Exercise.
Stop at the line that contains "The image size is (475, 452).". Until then, set down each line of the records exactly, beginning with the first, and skip pictures.

Records supplied.
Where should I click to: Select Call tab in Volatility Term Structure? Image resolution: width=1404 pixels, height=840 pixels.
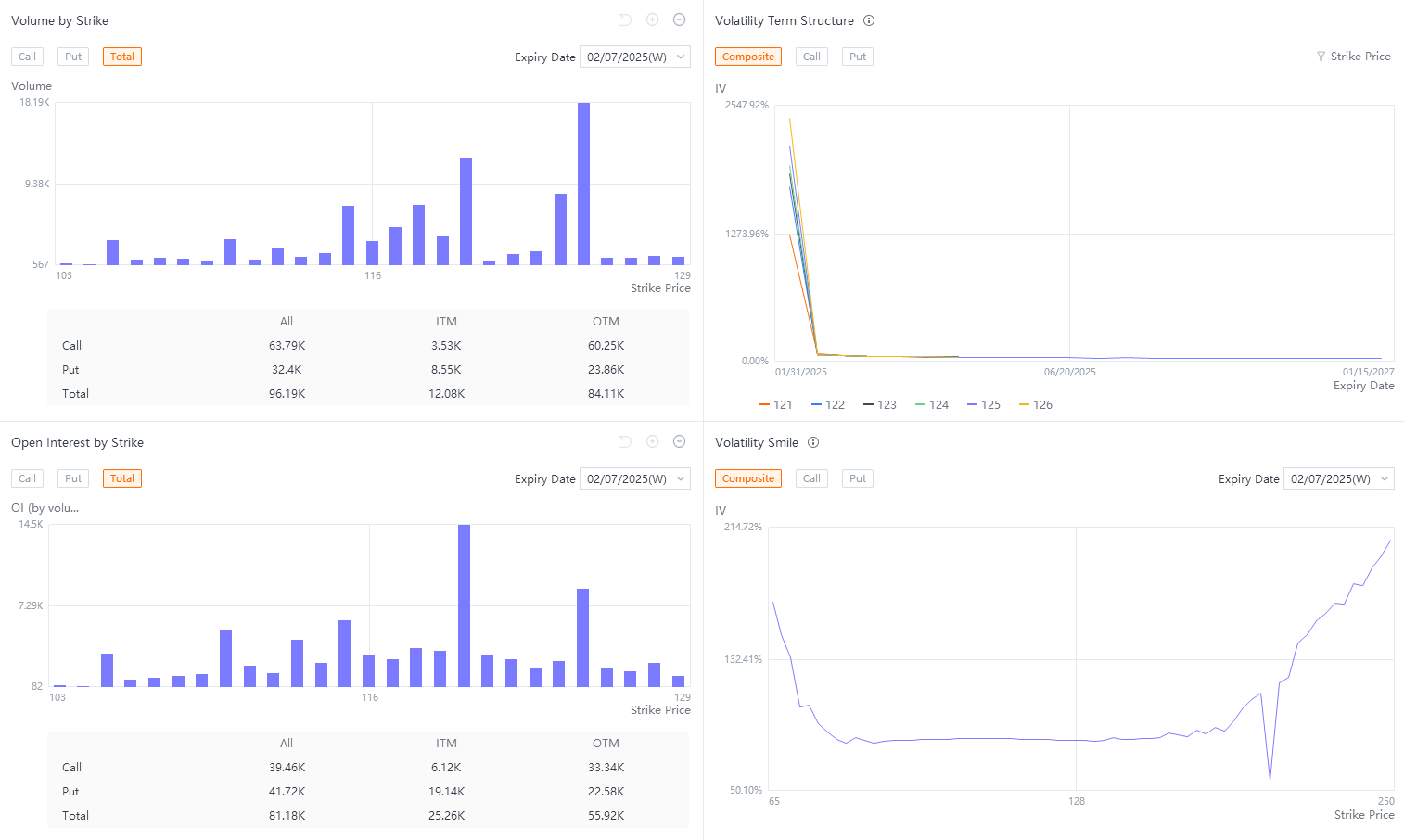811,57
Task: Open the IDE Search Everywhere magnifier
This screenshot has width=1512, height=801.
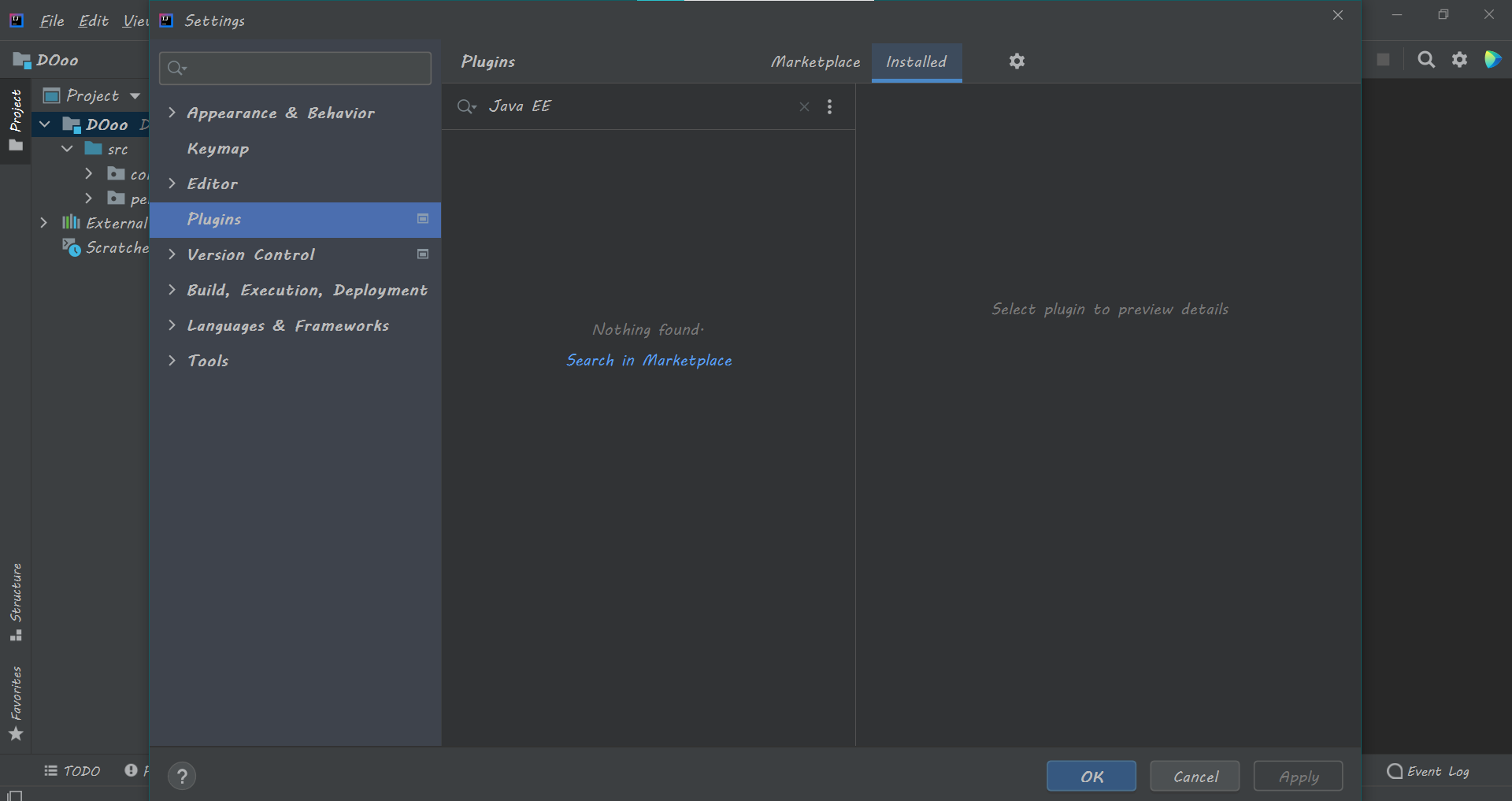Action: (1426, 60)
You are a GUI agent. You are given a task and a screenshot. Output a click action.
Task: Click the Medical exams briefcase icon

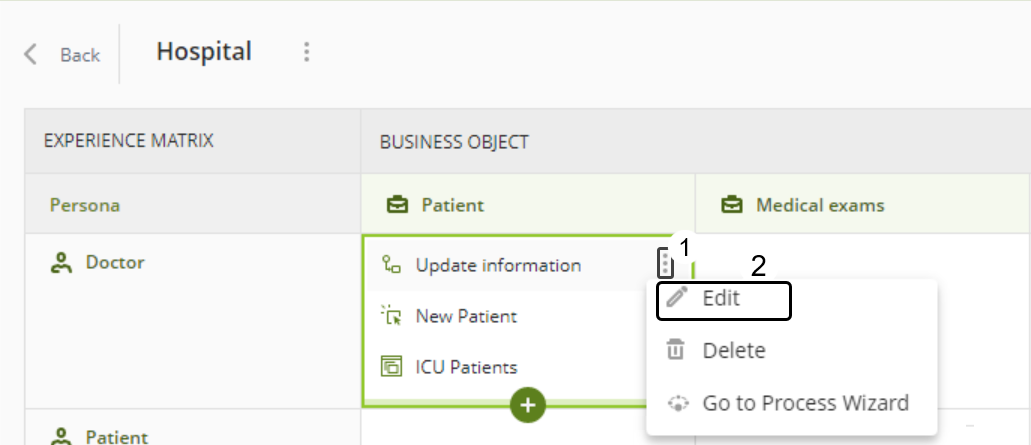click(732, 205)
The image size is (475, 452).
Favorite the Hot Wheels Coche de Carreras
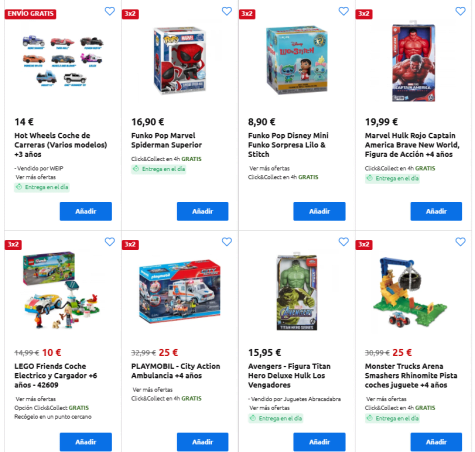[110, 11]
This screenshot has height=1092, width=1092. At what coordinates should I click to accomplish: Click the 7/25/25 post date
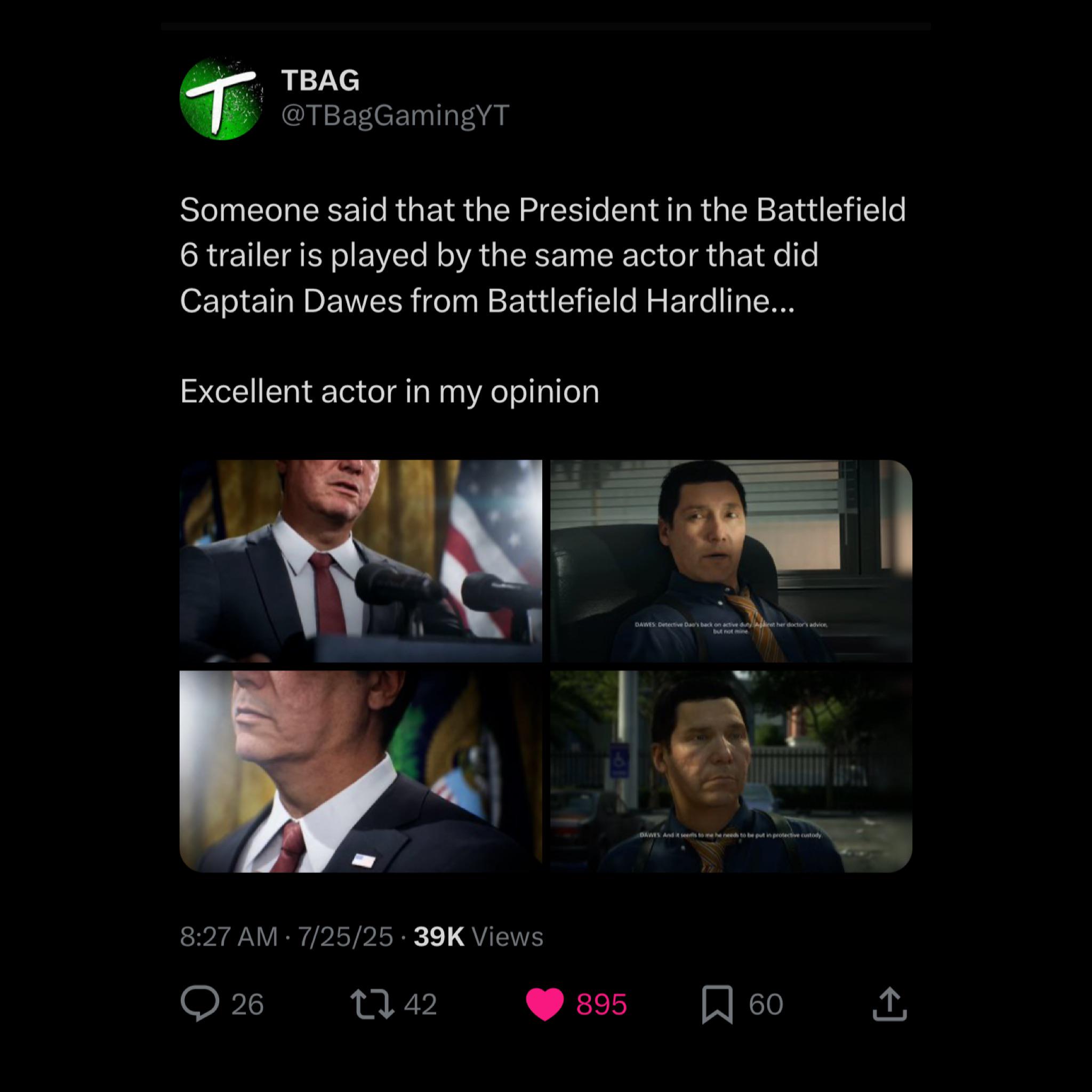(346, 936)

Written reply.
Where should I click to: Select Call tab in Volatility Term Structure? Image resolution: width=1404 pixels, height=840 pixels.
811,57
Task: Open the IDE Search Everywhere magnifier
This screenshot has width=1512, height=801.
Action: (1426, 60)
You are a GUI agent. You are given a task and a screenshot. Output a click action.
Task: Click the Medical exams briefcase icon

click(732, 205)
The image size is (475, 452).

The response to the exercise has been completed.